Kişisel görüşüm Dilek Hanım'ın seyahat arkadaşının davranışlarının çok şüpheli olduğu yönünde. Cruise gemisinde tatil yapan, doğum günü kutlama planları yapan kişiler birlikte vakit geçirirler çünkü yolcu gemilerinde ayrı zaman geçirmek birlikte zaman geçirmekten daha zordur. Gemiden dışarı çıkmadığınız sürece aynı ortamda bulunmak zorundasınız, ister istemez sürekli bir araya gelirsiniz.
Tahmini mürettebat sayısının 700-800 olduğunu düşünüyorum. Tüm mürettebatı sorgulamak anlamsız. Kamaraların temizliğinden sorumlu mürettebatın çalıştığı yerler belirlidir. Onlara da muhakkak sorulmuştur. Bu tür durumlarla ilgili çok katı kurallar vardır gemide. Kamera kayıtlarının verilmemesi kısmına ise katılmıyorum, paylaşılmamaları için zorluk çıkarılmaz, belki resmi prosedürler olabilir.
Surveillance departmanının görevi güvenlik kameralarını an be an izlemek olsa da, gözlenecek yer çokluğu ve kamera sayısından dolayı meydana gelen olayları anlık yakalamak imkansız. Zaten bu yüzden sistemler düzenli yedek alırlar ve hiçbir kayıt silinmez. Olay saatinde söylenen 'bir karartının denize düşmesi' durumunun doğru olduğunu düşünüyorum çünkü ışığın durumu, düşen cismin hızı, kameranın konumu vb. faktörler kusursuz görüntü alma imkanı tanımaz. Tatbikat yapılsa, tanıdığınız biri suya atlasa dahi, görüntülerden kimliğini saptamak mümkün olmayabilir.
25 Ekim gecesi cruies gemisinin 11. katından düşerek kaybolan ve o günden bu yana ne canlısına ne de cesedine ulaşılabilen Dilek Ertek'in cinayete kurban gitmiş olma ihtimali de göz önünde bulunduruluyordu..
Olayın üzerinden haftalar geçmesine rağmen sır perdesi henüz aydınlanamadı. Kafalarda hâlâ bazı soru işaretleri bulunuyor. Ailesi mücevherlerin kayıp olduğu iddialarını yalanladı. Ancak oğlu Gökçe Atuk'a teslim edilen kişisel eşyaları arasında tek bir takı bile olmadığı söyleniyor.
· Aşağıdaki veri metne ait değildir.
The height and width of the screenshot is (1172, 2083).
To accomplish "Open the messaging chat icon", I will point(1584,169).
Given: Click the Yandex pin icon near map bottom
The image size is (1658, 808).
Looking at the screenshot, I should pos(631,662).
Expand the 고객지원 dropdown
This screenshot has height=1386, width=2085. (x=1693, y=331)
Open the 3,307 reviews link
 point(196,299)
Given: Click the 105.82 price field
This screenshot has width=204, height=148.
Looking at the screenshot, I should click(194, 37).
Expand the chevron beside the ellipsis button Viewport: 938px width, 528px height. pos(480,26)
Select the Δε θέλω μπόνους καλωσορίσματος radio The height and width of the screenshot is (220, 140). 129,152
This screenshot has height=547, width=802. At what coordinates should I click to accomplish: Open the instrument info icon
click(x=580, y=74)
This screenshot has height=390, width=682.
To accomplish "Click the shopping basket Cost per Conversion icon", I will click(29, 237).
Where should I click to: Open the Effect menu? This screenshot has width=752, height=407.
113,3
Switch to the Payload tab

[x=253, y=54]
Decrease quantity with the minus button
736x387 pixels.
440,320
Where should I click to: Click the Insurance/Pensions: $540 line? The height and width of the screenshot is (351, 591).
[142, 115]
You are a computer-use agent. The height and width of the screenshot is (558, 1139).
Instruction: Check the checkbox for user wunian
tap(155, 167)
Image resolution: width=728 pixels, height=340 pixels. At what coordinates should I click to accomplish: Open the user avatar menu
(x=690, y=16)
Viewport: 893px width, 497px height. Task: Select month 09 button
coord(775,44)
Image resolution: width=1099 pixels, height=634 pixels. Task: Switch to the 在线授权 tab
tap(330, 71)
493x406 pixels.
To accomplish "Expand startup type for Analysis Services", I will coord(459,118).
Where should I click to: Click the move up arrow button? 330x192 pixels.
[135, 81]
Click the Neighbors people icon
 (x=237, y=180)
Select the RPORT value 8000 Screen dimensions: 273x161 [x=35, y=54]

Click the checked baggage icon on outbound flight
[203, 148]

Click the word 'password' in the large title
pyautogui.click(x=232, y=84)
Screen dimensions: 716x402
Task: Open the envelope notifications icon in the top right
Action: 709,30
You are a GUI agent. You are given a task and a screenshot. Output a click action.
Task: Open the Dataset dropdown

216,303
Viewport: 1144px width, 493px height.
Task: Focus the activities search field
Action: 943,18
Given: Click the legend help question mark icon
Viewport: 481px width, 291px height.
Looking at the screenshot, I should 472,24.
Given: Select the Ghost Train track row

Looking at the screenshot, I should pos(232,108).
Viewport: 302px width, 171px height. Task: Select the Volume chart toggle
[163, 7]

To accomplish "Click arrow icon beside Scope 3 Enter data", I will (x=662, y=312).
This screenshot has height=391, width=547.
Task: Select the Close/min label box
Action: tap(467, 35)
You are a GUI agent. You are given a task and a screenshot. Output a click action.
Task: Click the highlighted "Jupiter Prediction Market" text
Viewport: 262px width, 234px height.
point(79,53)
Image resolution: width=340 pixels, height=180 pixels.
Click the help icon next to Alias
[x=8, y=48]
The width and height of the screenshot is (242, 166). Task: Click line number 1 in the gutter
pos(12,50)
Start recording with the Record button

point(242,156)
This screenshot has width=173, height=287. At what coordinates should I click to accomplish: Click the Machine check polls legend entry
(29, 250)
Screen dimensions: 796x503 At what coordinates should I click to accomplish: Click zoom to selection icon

Dilek Hanım'ın pasaportu, kredi kartları, hatta nakit parası bu eşyalar arasında. Fakat mücevher, saat, kolye, küpeye dair her hangi bir eşyası ortaya çıkmadı. Bu da 'Mücevherleri çok seven ve takısız bir yere gitmeyen biri, nasıl olur da Bora Bora'da doğum günü kutlamasına böyle sade gider' sorusunu gündeme getiriyor.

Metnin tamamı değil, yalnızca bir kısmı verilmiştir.